[Collected data]
------------------------
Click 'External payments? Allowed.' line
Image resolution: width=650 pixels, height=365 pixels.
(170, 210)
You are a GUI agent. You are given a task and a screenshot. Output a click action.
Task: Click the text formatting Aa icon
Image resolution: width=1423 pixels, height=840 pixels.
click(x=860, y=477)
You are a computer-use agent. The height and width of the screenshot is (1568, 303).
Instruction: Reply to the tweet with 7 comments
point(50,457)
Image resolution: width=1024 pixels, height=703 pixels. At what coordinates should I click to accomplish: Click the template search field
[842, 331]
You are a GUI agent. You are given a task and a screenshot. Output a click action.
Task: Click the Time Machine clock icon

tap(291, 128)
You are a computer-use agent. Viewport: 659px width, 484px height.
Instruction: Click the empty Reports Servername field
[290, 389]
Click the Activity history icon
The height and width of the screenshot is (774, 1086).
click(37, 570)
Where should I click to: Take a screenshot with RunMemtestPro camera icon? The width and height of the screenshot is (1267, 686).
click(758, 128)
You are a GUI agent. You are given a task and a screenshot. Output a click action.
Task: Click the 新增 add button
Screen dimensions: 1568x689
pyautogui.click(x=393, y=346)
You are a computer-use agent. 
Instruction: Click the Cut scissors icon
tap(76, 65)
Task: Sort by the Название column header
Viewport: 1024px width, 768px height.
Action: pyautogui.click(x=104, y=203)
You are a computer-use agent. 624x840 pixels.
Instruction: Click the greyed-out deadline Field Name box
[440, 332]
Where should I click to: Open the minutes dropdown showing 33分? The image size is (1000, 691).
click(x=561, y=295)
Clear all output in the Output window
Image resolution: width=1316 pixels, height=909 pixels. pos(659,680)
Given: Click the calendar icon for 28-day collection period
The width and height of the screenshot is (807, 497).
------------------------
▸ TASK BRIEF
Count each line above with "computer"; write only the number.

▸ RESPONSE AREA
4